Strip double quotes from an import file in Integration Services SSIS

By:   |   Comments (43)   |   Related: More > Integration Services Development


Problem

When loading data using SQL Server Integration Services (SSIS) to import data from a CSV file, every single one of the columns in the CSV file has double quotes around the data. When using the Data Flow Task to import the data I have double quotes around all of the imported data. How can I import the data and remove the double quotes?

Solution

This is a pretty simple solution, but the fix may not be as apparent as you would think. Let's take a look at our example.

Here is the sample CSV file as it looks in a text editor.
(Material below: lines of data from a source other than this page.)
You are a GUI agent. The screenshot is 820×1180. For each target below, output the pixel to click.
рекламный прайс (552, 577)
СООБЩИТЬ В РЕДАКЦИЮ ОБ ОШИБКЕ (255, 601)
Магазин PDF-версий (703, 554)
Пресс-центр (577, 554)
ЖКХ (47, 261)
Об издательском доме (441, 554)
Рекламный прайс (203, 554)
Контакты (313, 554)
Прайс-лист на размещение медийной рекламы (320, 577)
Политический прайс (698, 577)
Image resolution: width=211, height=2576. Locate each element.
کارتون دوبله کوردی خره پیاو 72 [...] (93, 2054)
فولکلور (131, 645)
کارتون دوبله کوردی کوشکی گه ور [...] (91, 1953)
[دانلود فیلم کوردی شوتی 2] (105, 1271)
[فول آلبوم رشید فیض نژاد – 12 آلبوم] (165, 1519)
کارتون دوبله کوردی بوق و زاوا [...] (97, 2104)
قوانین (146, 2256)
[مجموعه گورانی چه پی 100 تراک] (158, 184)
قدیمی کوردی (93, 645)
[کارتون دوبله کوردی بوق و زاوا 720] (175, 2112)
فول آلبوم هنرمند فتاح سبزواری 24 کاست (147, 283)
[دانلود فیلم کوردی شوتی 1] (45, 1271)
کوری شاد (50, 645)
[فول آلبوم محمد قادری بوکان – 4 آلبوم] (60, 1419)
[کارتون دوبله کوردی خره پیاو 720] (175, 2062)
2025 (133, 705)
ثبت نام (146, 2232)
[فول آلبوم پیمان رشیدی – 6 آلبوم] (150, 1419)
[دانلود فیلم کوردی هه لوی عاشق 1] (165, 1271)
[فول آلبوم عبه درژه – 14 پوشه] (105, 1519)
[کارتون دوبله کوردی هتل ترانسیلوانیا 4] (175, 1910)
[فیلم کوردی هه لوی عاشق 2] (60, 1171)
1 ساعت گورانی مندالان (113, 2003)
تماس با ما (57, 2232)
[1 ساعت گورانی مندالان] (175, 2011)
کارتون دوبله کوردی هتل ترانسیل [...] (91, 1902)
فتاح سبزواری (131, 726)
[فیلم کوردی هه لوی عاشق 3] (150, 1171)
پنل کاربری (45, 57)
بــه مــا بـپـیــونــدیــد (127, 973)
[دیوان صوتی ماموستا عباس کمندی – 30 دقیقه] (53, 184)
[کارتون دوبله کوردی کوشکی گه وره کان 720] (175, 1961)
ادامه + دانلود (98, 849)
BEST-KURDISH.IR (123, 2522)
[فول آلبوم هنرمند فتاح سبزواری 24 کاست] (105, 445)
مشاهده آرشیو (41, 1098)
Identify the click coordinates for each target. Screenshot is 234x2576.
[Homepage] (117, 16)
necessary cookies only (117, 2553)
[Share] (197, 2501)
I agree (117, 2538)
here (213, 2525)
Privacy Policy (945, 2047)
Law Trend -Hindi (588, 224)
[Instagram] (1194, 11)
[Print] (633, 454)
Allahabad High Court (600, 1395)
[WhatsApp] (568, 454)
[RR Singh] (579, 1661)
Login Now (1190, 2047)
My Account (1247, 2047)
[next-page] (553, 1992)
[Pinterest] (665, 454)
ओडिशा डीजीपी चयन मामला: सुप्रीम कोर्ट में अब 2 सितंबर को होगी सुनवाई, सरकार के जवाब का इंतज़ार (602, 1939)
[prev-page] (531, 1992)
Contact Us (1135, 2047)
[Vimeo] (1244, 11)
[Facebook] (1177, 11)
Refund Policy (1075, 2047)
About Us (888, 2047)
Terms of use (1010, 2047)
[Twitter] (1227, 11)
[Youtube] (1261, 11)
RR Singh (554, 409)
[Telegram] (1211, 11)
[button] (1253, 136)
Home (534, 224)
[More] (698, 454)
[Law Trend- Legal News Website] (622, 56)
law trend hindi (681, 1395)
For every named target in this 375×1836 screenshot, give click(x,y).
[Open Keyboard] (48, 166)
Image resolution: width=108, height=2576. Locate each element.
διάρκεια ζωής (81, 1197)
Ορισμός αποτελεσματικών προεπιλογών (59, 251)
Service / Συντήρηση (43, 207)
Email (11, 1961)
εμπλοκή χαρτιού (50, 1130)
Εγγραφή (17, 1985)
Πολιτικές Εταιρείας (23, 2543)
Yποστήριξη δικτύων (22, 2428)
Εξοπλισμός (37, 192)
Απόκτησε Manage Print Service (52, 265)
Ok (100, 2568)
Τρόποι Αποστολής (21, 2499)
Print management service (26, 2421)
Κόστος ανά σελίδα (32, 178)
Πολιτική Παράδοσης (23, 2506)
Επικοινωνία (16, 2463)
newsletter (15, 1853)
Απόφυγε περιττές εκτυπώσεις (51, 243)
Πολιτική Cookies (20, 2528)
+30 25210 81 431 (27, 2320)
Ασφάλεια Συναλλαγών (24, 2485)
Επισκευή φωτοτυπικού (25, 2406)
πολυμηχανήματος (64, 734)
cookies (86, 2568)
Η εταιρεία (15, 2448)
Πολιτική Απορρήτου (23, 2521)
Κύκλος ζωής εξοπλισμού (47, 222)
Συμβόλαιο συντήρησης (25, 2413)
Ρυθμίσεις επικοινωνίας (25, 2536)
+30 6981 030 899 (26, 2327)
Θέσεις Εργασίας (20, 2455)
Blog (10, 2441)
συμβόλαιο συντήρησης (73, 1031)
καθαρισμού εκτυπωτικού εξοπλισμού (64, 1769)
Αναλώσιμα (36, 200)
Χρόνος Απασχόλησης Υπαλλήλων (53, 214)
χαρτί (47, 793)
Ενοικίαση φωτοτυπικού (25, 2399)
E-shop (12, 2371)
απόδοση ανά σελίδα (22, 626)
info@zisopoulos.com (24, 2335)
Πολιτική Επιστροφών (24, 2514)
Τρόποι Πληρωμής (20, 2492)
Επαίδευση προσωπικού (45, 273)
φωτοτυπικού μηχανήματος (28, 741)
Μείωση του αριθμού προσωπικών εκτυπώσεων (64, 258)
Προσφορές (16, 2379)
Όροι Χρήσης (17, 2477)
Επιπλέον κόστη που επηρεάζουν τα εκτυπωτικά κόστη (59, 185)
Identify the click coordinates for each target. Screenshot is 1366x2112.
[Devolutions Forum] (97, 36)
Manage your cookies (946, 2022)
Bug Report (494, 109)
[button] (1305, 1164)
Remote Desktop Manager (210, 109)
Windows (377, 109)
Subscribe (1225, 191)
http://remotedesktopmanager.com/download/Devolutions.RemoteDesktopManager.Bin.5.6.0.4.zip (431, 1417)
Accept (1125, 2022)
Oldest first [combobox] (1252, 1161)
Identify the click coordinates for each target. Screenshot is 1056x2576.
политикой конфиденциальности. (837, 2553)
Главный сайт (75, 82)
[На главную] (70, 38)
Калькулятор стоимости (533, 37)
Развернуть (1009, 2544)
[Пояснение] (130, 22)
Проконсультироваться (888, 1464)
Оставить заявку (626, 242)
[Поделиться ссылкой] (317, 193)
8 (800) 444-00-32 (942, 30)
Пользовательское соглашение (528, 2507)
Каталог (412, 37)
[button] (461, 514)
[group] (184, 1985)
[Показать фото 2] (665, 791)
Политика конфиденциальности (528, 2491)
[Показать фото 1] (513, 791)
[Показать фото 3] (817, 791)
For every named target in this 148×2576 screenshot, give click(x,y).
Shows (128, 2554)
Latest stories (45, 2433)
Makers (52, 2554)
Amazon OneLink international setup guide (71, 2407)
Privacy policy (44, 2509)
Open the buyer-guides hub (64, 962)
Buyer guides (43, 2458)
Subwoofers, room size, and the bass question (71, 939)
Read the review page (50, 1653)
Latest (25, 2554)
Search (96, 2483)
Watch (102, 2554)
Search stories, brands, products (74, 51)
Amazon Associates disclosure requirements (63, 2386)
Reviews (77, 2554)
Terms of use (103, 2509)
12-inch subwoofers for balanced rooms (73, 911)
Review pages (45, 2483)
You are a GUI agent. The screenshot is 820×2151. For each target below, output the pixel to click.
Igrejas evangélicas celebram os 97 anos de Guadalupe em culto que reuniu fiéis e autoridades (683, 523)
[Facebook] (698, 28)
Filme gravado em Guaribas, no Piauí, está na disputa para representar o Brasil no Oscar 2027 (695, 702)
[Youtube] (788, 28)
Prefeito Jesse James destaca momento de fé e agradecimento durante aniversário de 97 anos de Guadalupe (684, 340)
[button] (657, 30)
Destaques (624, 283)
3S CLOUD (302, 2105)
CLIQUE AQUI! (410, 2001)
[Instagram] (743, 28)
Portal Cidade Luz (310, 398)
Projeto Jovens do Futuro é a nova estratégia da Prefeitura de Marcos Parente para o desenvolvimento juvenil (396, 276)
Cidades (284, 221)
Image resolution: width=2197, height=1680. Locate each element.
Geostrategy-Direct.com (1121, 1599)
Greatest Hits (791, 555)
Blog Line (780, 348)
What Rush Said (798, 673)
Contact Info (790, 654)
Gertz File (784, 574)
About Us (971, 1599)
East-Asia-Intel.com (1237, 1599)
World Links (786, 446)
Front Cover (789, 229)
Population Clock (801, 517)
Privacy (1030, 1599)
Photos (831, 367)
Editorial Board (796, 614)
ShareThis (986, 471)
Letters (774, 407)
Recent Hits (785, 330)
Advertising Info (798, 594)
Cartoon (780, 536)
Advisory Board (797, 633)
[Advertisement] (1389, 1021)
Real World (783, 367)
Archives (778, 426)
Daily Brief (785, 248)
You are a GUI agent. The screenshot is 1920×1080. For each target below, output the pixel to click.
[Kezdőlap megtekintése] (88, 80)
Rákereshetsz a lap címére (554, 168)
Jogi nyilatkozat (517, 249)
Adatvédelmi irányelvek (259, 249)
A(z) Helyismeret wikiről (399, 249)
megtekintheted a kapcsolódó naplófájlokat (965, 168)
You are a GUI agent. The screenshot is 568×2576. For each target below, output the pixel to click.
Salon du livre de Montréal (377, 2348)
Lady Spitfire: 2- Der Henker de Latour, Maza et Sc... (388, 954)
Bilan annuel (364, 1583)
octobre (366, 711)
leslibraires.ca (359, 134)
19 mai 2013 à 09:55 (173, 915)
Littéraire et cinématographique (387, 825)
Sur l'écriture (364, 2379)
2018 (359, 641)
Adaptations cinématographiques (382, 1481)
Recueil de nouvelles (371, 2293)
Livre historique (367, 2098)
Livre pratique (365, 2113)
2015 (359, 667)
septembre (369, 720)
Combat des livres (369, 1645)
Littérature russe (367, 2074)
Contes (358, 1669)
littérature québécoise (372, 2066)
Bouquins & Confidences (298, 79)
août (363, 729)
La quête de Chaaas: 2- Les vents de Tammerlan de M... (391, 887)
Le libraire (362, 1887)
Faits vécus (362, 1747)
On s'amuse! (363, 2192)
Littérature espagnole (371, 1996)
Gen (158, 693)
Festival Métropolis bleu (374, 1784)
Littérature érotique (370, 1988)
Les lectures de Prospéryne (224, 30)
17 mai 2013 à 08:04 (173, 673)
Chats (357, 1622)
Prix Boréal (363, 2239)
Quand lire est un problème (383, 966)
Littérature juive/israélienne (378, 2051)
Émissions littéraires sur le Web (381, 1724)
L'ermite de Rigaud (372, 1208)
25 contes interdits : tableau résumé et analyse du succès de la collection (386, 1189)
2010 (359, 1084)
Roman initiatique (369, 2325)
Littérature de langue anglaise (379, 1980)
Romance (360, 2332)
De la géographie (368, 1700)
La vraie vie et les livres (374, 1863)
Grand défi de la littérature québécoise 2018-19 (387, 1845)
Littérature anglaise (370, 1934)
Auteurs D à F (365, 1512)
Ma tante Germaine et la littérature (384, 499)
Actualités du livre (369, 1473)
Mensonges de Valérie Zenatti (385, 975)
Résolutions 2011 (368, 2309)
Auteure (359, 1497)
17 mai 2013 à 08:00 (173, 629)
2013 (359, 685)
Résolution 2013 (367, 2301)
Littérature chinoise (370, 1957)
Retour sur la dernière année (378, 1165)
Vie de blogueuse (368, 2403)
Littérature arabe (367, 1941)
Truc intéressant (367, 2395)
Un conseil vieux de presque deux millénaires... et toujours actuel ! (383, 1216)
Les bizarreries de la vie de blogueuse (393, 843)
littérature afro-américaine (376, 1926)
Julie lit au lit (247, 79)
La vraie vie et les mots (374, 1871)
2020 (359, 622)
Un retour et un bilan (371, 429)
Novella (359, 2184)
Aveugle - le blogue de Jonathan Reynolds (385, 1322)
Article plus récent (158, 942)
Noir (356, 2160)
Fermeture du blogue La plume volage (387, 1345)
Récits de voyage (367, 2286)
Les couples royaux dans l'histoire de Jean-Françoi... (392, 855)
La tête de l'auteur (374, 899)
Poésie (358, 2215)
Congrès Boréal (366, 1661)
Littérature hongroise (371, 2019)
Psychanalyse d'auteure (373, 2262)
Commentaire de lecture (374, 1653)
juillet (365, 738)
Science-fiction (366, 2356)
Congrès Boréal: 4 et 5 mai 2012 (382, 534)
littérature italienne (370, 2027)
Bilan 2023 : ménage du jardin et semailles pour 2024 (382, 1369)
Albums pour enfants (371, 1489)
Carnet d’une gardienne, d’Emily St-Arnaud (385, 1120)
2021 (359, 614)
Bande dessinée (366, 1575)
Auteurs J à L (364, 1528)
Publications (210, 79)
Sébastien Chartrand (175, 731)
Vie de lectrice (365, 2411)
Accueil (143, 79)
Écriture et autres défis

You can see that all of the columns have double quotes around the data even where there is no data. The file is comma delimited, so this should give us enough information to import the data column by column.

sample csv data

To create the package we use a Data Flow Task and then use the Flat File Source as our data flow source.

ssis control flow ssis data flow

When setting up the Flat File Connection for the data source we enter the information below, basically just selecting our source file.

ssis connection manager

If we do a quick preview on the dataset we can see that every column has the double quotes even the columns where there is no data. If you open the text file in Excel the double quotes are automatically stripped, so what needs to be done in SSIS to accomplish this.

ssis flat file connection

On this screen you can see the highlighted area and the entry that is made for the "Text qualifier". Here we enter in the double quote mark " and this will allow SSIS to strip the double quotes from all columns.

ssis text qualifier

If we do another preview we can see that the double quotes are now gone and we can move on to the next part of our SSIS package development.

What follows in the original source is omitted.